REPUBLIKA.CO.ID, JENEWA — Proses negosiasi putaran final WHO Pandemic Agreement memasuki tahap krusial di Jenewa, Swiss, pada akhir Maret 2026 ini. Perhatian tertuju pada posisi sejumlah negara kawasan Eropa dalam pembahasan lampiran penting terkait akses patogen dan pembagian manfaat (Pathogen Access and Benefit Sharing/PABS), sementara Indonesia terus memainkan peran strategis untuk memastikan kesepakatan yang dihasilkan mencerminkan prinsip keadilan global.
Perjanjian yang diinisiasi Organisasi Kesehatan Dunia (WHO) ini bertujuan memperkuat arsitektur kesehatan global agar lebih siap menghadapi krisis di masa mendatang.
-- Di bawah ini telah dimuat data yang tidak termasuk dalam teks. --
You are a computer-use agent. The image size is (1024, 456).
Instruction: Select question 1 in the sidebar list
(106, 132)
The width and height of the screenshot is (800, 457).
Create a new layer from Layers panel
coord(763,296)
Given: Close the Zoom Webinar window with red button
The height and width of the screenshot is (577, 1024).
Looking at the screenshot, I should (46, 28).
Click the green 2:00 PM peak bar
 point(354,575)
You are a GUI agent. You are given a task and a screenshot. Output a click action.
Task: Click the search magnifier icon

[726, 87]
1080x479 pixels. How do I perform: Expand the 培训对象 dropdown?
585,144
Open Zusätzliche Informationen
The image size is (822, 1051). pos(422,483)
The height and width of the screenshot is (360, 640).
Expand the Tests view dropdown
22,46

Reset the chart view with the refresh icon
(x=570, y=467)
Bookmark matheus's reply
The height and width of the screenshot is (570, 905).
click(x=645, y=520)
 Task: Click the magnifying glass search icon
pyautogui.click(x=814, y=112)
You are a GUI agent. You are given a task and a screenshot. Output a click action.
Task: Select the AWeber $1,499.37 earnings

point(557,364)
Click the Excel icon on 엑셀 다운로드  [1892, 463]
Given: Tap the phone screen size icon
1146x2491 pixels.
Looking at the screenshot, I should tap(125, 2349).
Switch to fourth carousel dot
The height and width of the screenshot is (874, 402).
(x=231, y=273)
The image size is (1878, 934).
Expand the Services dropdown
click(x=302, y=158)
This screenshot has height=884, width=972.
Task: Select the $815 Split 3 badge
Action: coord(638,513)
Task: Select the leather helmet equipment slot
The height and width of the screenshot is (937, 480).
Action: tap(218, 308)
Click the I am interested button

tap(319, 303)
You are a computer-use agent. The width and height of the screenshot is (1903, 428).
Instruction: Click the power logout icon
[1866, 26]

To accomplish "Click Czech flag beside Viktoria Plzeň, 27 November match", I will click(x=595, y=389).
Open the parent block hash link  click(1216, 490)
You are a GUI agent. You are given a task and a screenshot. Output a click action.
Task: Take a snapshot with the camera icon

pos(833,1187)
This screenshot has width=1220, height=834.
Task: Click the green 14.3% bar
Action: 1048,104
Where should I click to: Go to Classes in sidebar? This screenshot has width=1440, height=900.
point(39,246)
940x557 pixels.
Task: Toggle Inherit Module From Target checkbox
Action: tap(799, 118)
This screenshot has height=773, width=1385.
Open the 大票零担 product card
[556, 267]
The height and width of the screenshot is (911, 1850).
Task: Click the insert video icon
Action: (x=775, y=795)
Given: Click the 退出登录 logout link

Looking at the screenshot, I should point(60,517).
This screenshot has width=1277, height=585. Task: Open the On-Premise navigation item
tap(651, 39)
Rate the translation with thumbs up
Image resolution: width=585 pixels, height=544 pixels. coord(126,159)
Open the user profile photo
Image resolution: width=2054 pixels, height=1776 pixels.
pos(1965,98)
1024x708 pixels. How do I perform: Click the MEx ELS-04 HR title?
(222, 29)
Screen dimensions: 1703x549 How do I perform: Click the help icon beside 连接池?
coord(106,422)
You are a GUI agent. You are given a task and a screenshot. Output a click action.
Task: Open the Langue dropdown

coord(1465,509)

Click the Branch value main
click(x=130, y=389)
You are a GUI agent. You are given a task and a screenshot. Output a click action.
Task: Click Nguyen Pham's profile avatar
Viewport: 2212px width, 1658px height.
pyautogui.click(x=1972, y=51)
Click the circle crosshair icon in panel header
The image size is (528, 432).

Hingga saat ini, proses ratifikasi masih tertunda lantaran belum tercapainya kesepakatan teknis terkait PABS, yang mengatur bagaimana sampel virus dan data genetik dibagikan sekaligus menetapkan kewajiban pembagian manfaat seperti vaksin, obat, dan teknologi kesehatan.
Dalam dinamika perundingan yang berlangsung alot tersebut, dukungan terhadap mekanisme pembagian manfaat yang adil terus mengemuka. Kepala Biro Asia AIDS Healthcare Foundation (AHF), Dr. Chhim Sarath, menegaskan pentingnya komitmen semua pihak untuk mengutamakan kesetaraan kesehatan.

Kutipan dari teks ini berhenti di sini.